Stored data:
_____
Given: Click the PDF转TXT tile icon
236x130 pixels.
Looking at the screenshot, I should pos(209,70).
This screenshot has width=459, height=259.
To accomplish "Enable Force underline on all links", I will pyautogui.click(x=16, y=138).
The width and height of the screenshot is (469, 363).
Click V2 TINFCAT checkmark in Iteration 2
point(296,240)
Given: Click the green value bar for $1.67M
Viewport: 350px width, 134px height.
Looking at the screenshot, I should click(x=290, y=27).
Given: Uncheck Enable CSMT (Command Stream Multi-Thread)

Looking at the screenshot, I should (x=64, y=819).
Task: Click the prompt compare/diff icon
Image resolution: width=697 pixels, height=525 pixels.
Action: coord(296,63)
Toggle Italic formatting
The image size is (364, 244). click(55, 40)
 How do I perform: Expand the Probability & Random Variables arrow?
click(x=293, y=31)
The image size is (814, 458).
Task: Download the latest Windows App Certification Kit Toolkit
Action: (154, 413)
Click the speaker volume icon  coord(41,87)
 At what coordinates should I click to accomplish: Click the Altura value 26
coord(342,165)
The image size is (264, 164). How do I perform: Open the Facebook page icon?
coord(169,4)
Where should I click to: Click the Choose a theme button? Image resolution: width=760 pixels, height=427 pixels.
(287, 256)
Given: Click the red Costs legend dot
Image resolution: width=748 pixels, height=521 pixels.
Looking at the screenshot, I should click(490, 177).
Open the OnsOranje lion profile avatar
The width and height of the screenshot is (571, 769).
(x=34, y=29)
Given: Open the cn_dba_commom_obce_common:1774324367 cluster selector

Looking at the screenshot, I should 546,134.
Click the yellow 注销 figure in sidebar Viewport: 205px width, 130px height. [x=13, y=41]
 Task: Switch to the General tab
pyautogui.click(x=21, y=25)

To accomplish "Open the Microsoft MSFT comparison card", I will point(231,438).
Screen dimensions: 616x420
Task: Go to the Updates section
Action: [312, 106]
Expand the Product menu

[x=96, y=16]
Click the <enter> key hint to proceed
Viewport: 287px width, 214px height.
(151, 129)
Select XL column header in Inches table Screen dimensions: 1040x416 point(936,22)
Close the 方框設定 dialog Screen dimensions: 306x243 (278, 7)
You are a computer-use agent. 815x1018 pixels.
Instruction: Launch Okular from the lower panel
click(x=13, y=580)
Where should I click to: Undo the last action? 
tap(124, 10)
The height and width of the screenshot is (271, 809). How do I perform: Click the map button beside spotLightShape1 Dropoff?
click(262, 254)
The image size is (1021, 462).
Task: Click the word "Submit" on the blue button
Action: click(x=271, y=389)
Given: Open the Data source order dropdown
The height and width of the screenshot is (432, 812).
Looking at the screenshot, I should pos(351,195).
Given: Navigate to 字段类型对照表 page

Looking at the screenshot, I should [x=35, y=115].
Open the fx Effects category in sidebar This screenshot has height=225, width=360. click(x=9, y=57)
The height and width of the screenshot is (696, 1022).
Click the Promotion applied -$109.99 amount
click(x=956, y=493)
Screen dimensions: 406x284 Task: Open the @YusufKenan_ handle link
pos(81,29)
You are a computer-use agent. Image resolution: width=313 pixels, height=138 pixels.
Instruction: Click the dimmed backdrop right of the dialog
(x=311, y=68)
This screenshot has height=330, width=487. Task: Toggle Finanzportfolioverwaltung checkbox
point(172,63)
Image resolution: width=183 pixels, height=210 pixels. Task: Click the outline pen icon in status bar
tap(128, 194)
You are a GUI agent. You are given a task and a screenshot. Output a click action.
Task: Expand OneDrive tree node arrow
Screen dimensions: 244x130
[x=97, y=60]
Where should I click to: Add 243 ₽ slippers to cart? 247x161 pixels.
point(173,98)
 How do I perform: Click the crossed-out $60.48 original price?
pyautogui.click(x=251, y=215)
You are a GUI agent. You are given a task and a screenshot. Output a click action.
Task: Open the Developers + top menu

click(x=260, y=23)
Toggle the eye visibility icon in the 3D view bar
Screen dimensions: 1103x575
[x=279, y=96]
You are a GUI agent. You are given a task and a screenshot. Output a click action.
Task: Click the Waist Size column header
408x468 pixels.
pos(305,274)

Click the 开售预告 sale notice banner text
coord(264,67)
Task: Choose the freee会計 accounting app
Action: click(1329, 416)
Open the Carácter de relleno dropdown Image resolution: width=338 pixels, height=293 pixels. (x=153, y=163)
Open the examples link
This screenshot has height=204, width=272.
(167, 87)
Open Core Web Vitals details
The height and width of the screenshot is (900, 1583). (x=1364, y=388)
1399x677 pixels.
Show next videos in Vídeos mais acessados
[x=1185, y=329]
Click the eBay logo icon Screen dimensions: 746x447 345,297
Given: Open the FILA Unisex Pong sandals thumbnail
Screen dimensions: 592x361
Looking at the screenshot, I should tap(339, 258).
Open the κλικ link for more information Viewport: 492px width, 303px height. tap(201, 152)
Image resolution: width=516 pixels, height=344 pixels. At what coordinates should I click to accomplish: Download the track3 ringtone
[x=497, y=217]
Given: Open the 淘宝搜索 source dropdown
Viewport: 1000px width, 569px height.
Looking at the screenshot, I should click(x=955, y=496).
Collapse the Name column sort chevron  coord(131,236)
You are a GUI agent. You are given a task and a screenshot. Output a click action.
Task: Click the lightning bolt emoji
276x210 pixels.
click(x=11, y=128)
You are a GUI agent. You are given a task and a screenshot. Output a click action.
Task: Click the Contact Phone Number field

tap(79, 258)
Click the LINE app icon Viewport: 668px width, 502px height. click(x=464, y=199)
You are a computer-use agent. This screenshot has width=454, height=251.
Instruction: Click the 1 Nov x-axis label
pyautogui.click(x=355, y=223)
_____
Make an exact transcription of all the records.

Given: Click the PDF转TXT tile icon
236x130 pixels.
Looking at the screenshot, I should pos(209,70).
This screenshot has width=459, height=259.
To accomplish "Enable Force underline on all links", I will pyautogui.click(x=16, y=138).
The width and height of the screenshot is (469, 363).
Click V2 TINFCAT checkmark in Iteration 2
point(296,240)
Given: Click the green value bar for $1.67M
Viewport: 350px width, 134px height.
Looking at the screenshot, I should click(x=290, y=27).
Given: Uncheck Enable CSMT (Command Stream Multi-Thread)

Looking at the screenshot, I should (x=64, y=819).
Task: Click the prompt compare/diff icon
Image resolution: width=697 pixels, height=525 pixels.
Action: coord(296,63)
Toggle Italic formatting
The image size is (364, 244). click(55, 40)
 How do I perform: Expand the Probability & Random Variables arrow?
click(x=293, y=31)
The image size is (814, 458).
Task: Download the latest Windows App Certification Kit Toolkit
Action: (154, 413)
Click the speaker volume icon  coord(41,87)
 At what coordinates should I click to accomplish: Click the Altura value 26
coord(342,165)
The image size is (264, 164). How do I perform: Open the Facebook page icon?
coord(169,4)
Where should I click to: Click the Choose a theme button? Image resolution: width=760 pixels, height=427 pixels.
(287, 256)
Given: Click the red Costs legend dot
Image resolution: width=748 pixels, height=521 pixels.
Looking at the screenshot, I should click(490, 177).
Open the OnsOranje lion profile avatar
The width and height of the screenshot is (571, 769).
(x=34, y=29)
Given: Open the cn_dba_commom_obce_common:1774324367 cluster selector

Looking at the screenshot, I should 546,134.
Click the yellow 注销 figure in sidebar Viewport: 205px width, 130px height. [x=13, y=41]
 Task: Switch to the General tab
pyautogui.click(x=21, y=25)

To accomplish "Open the Microsoft MSFT comparison card", I will point(231,438).
Screen dimensions: 616x420
Task: Go to the Updates section
Action: [312, 106]
Expand the Product menu

[x=96, y=16]
Click the <enter> key hint to proceed
Viewport: 287px width, 214px height.
(151, 129)
Select XL column header in Inches table Screen dimensions: 1040x416 point(936,22)
Close the 方框設定 dialog Screen dimensions: 306x243 (278, 7)
You are a computer-use agent. 815x1018 pixels.
Instruction: Launch Okular from the lower panel
click(x=13, y=580)
Where should I click to: Undo the last action? 
tap(124, 10)
The height and width of the screenshot is (271, 809). How do I perform: Click the map button beside spotLightShape1 Dropoff?
click(262, 254)
The image size is (1021, 462).
Task: Click the word "Submit" on the blue button
Action: click(x=271, y=389)
Given: Open the Data source order dropdown
The height and width of the screenshot is (432, 812).
Looking at the screenshot, I should pos(351,195).
Given: Navigate to 字段类型对照表 page

Looking at the screenshot, I should [x=35, y=115].
Open the fx Effects category in sidebar This screenshot has height=225, width=360. click(x=9, y=57)
The height and width of the screenshot is (696, 1022).
Click the Promotion applied -$109.99 amount
click(x=956, y=493)
Screen dimensions: 406x284 Task: Open the @YusufKenan_ handle link
pos(81,29)
You are a computer-use agent. Image resolution: width=313 pixels, height=138 pixels.
Instruction: Click the dimmed backdrop right of the dialog
(x=311, y=68)
This screenshot has height=330, width=487. Task: Toggle Finanzportfolioverwaltung checkbox
point(172,63)
Image resolution: width=183 pixels, height=210 pixels. Task: Click the outline pen icon in status bar
tap(128, 194)
You are a GUI agent. You are given a task and a screenshot. Output a click action.
Task: Expand OneDrive tree node arrow
Screen dimensions: 244x130
[x=97, y=60]
Where should I click to: Add 243 ₽ slippers to cart? 247x161 pixels.
point(173,98)
 How do I perform: Click the crossed-out $60.48 original price?
pyautogui.click(x=251, y=215)
You are a GUI agent. You are given a task and a screenshot. Output a click action.
Task: Open the Developers + top menu

click(x=260, y=23)
Toggle the eye visibility icon in the 3D view bar
Screen dimensions: 1103x575
[x=279, y=96]
You are a GUI agent. You are given a task and a screenshot. Output a click action.
Task: Click the Waist Size column header
408x468 pixels.
pos(305,274)

Click the 开售预告 sale notice banner text
coord(264,67)
Task: Choose the freee会計 accounting app
Action: click(1329, 416)
Open the Carácter de relleno dropdown Image resolution: width=338 pixels, height=293 pixels. (x=153, y=163)
Open the examples link
This screenshot has height=204, width=272.
(167, 87)
Open Core Web Vitals details
The height and width of the screenshot is (900, 1583). (x=1364, y=388)
1399x677 pixels.
Show next videos in Vídeos mais acessados
[x=1185, y=329]
Click the eBay logo icon Screen dimensions: 746x447 345,297
Given: Open the FILA Unisex Pong sandals thumbnail
Screen dimensions: 592x361
Looking at the screenshot, I should tap(339, 258).
Open the κλικ link for more information Viewport: 492px width, 303px height. tap(201, 152)
Image resolution: width=516 pixels, height=344 pixels. At what coordinates should I click to accomplish: Download the track3 ringtone
[x=497, y=217]
Given: Open the 淘宝搜索 source dropdown
Viewport: 1000px width, 569px height.
Looking at the screenshot, I should click(x=955, y=496).
Collapse the Name column sort chevron  coord(131,236)
You are a GUI agent. You are given a task and a screenshot. Output a click action.
Task: Click the lightning bolt emoji
276x210 pixels.
click(x=11, y=128)
You are a GUI agent. You are given a task and a screenshot. Output a click action.
Task: Click the Contact Phone Number field

tap(79, 258)
Click the LINE app icon Viewport: 668px width, 502px height. click(x=464, y=199)
You are a computer-use agent. This screenshot has width=454, height=251.
Instruction: Click the 1 Nov x-axis label
pyautogui.click(x=355, y=223)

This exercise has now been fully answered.